TP-Link has confirmed the existence of an unpatched zero-day vulnerability impacting multiple router models, as CISA warns that other router flaws have been exploited in attacks. The zero-day vulnerability was discovered by independent threat researcher Mehrun (ByteRay), who noted that he first reported it to TP-Link on May 11, 2024. The Chinese networking equipment giant confirmed to BleepingComputer that it is currently investigating the exploitability and exposure of the flaw. Though a patch is reportedly already developed for European models, work is underway to develop fixes for U.S. and global firmware versions, with no specific date estimates given.
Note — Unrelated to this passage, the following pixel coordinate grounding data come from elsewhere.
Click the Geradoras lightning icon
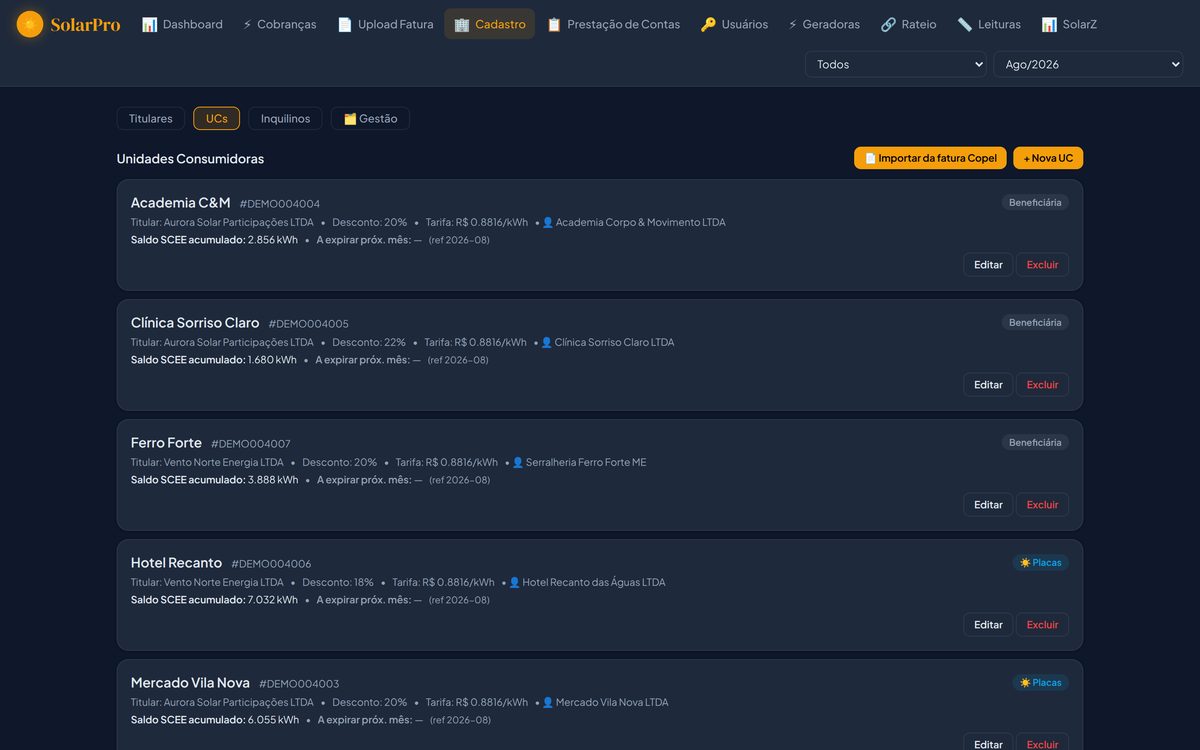The image size is (1200, 750). coord(793,24)
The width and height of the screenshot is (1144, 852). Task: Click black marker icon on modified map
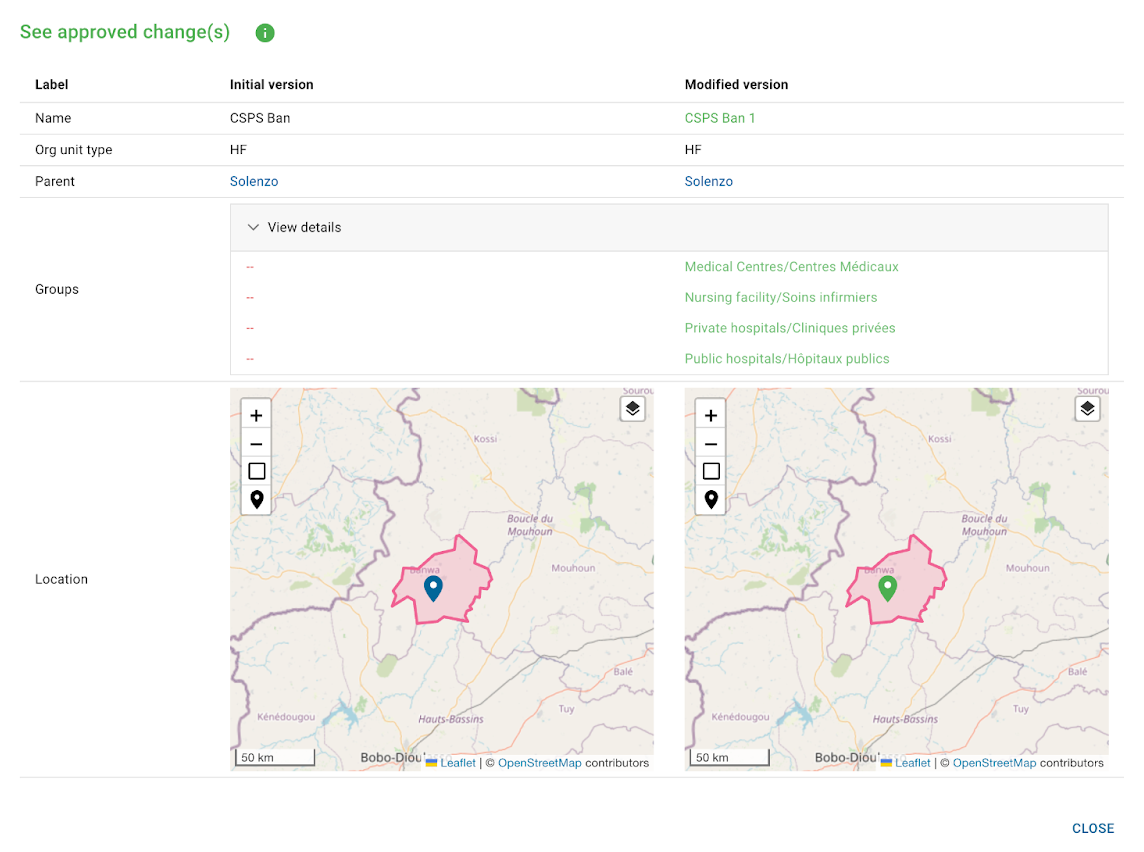point(711,499)
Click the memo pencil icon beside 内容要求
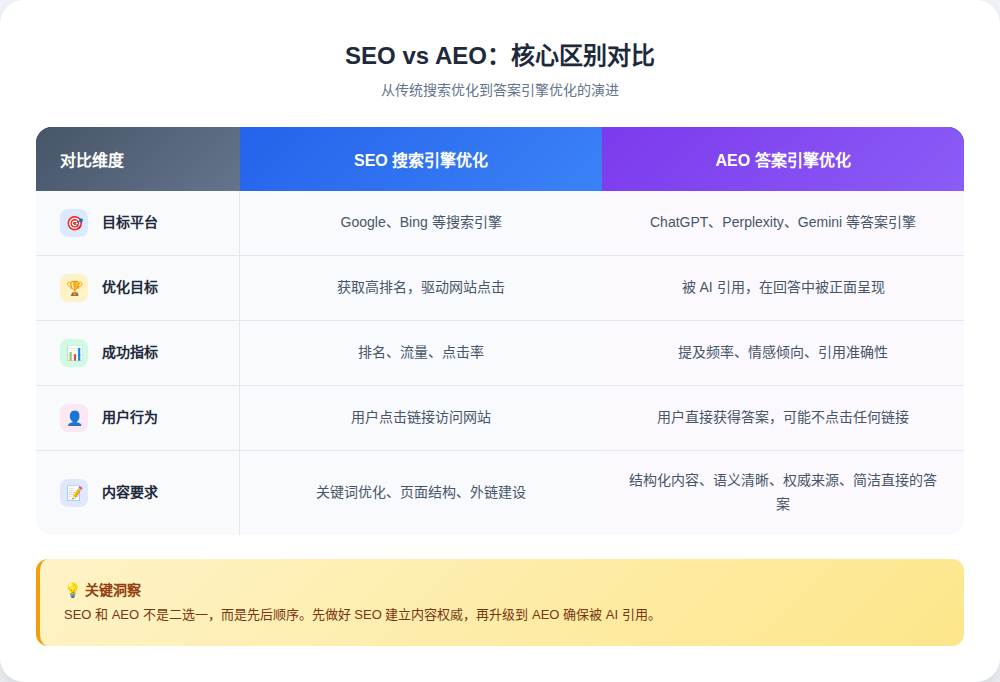Image resolution: width=1000 pixels, height=682 pixels. click(74, 493)
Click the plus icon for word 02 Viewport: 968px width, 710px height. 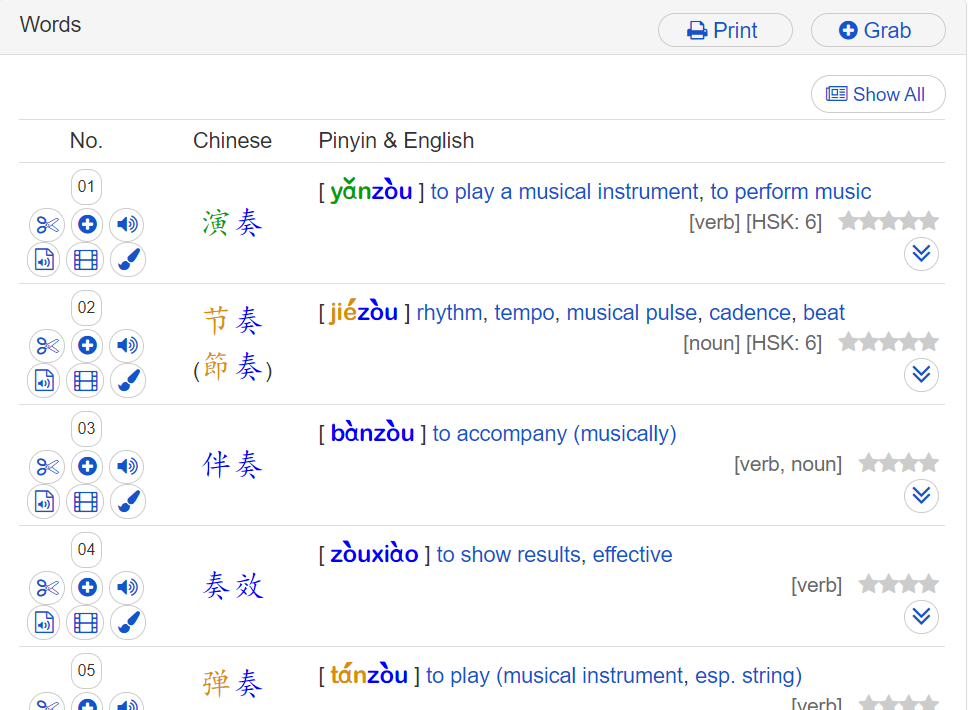coord(87,346)
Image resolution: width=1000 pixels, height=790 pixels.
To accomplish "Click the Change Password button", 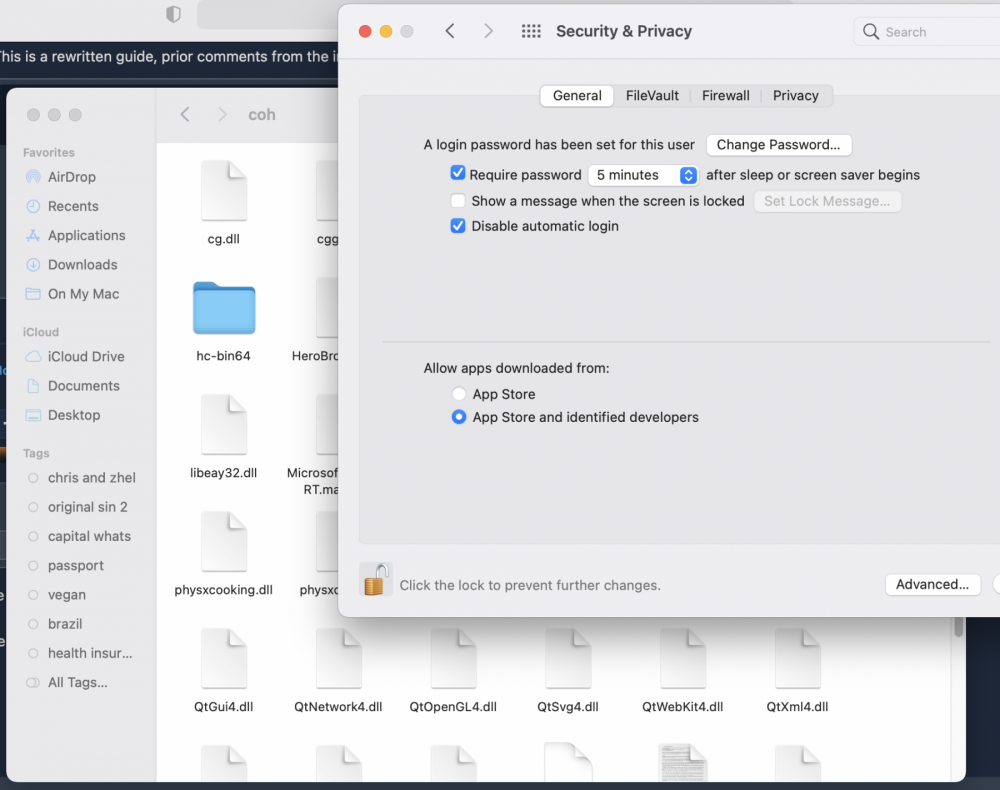I will pyautogui.click(x=778, y=145).
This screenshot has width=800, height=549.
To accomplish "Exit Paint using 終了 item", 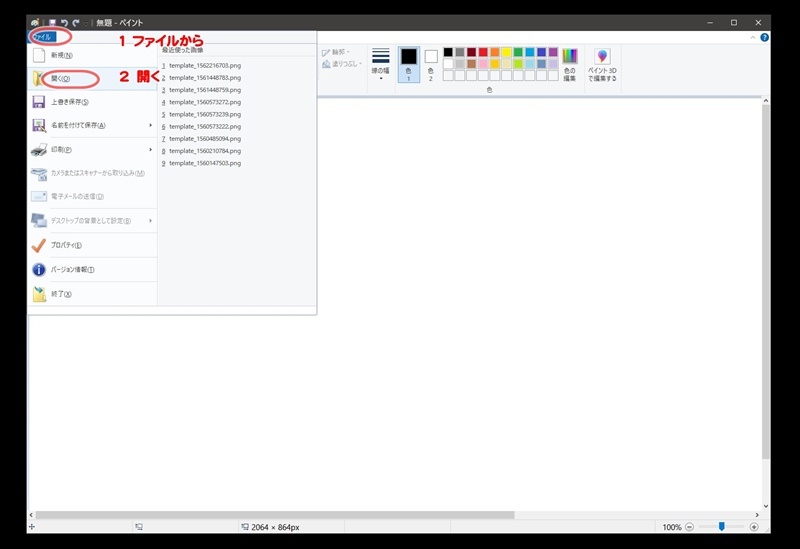I will 40,294.
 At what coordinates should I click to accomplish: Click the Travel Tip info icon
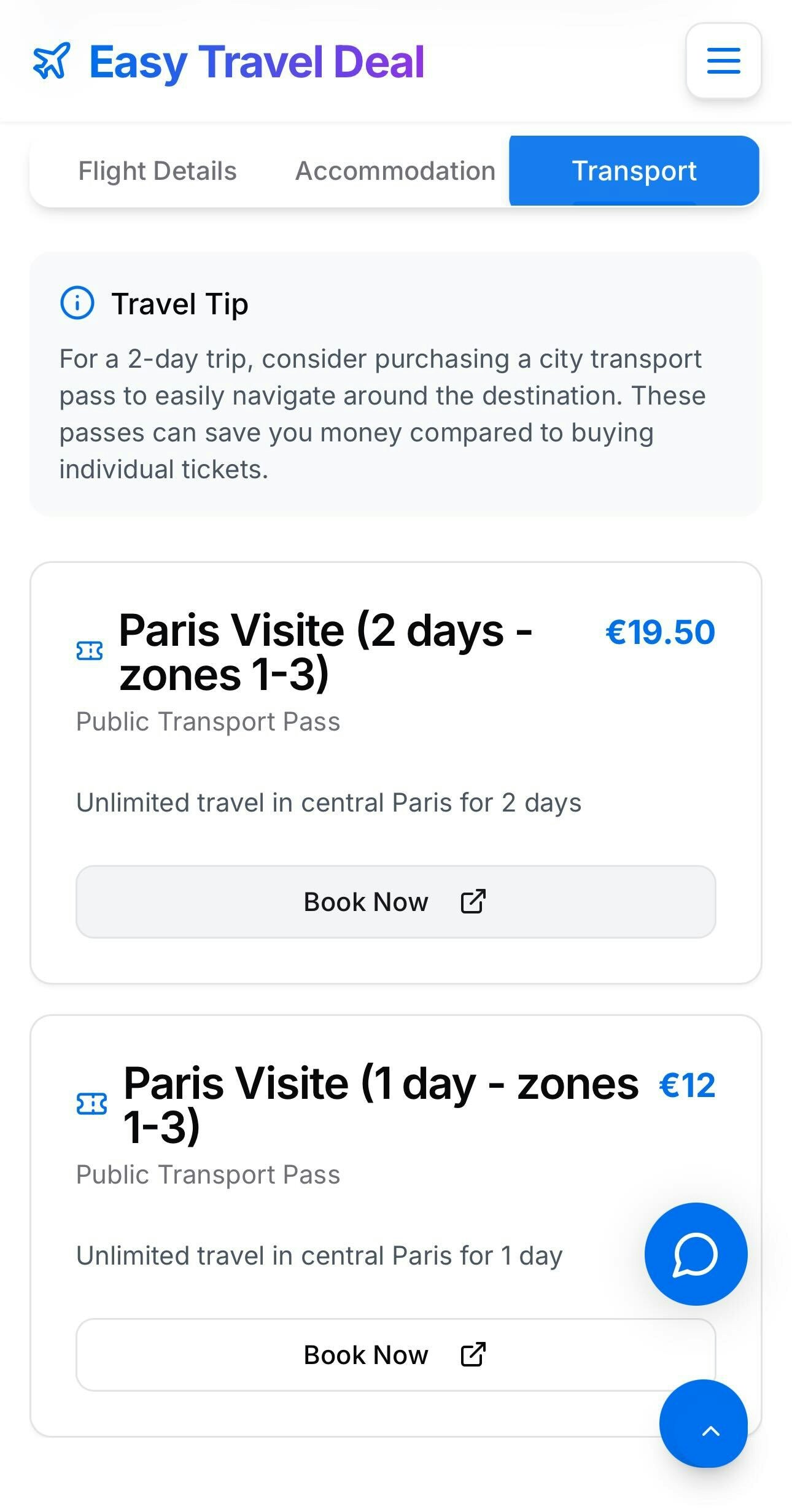point(77,303)
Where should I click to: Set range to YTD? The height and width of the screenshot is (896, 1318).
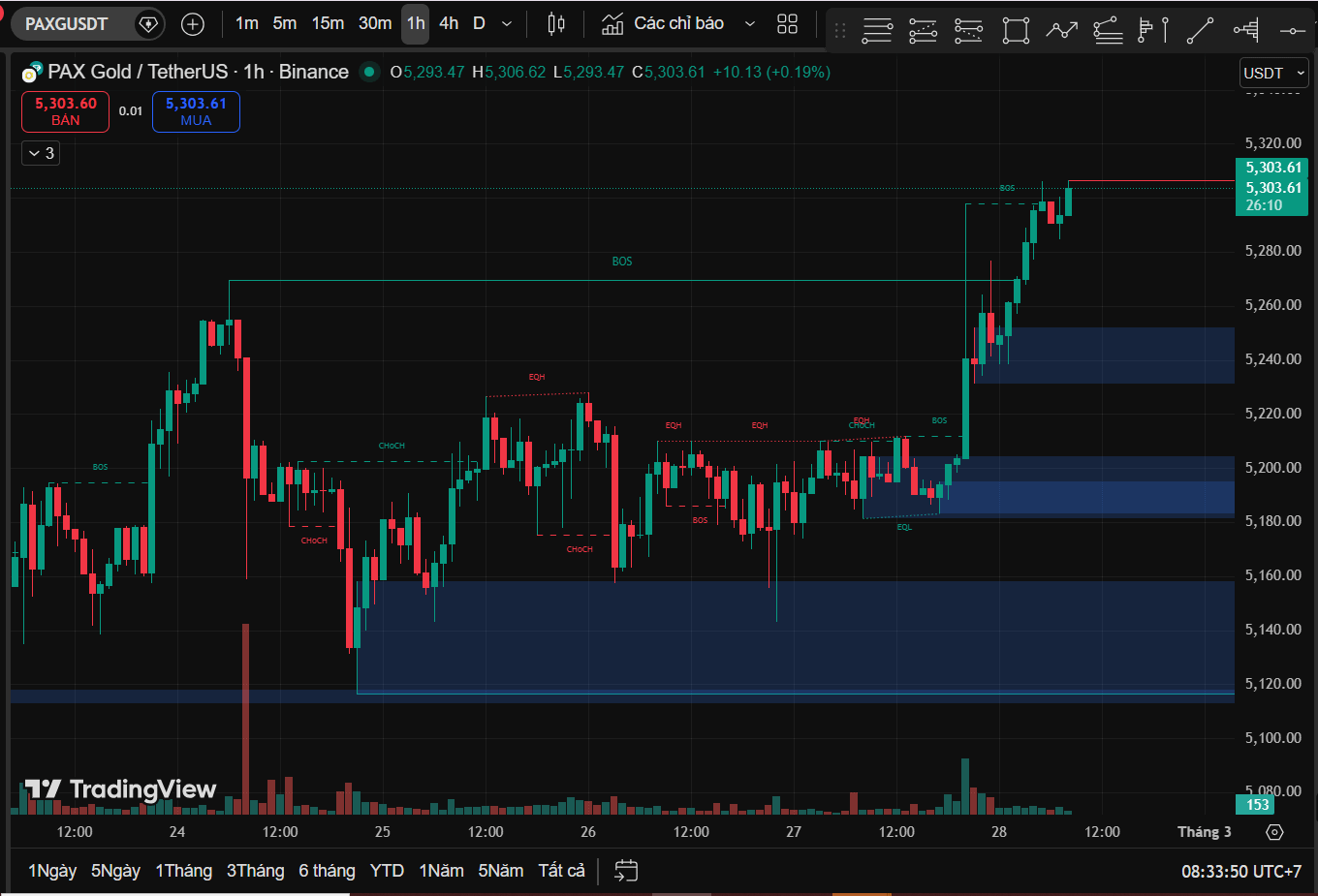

TP-Link is aware of the recently disclosed vulnerability affecting certain router models, as reported by ByteRay, reads the statement TP-Link Systems Inc. sent to BleepingComputer. We take these findings seriously and have already developed a patch for impacted European models. Work is currently underway to adapt and expedite updates for U.S. and other global versions. Our technical team is also reviewing the reported findings in detail to confirm device exposure criteria and deployment conditions, including whether CWMP is enabled by default. We strongly encourage all users to keep their devices updated with the latest firmware as it becomes available via our official support channels. The vulnerability, which doesn’t have a CVE-ID assigned to it yet, is a stack-based buffer overflow in TP-Link’s CWMP (CPE WAN Management Protocol) implementation on an unknown number of routers. Researcher Mehrun, who found the flaw through automated taint analysis of router binaries, explains that it lies in a function that handles SOAP SetParameterValues messages. The problem is caused by a lack of bounds checking in ‘strncpy’ calls, making it possible to achieve remote code execution via buffer overflow when the stack buffer size is above 3072 bytes. Mehrun says a realistic attack would be to redirect vulnerable devices to a malicious CWMP server and then deliver the oversized SOAP payload to trigger the buffer overflow.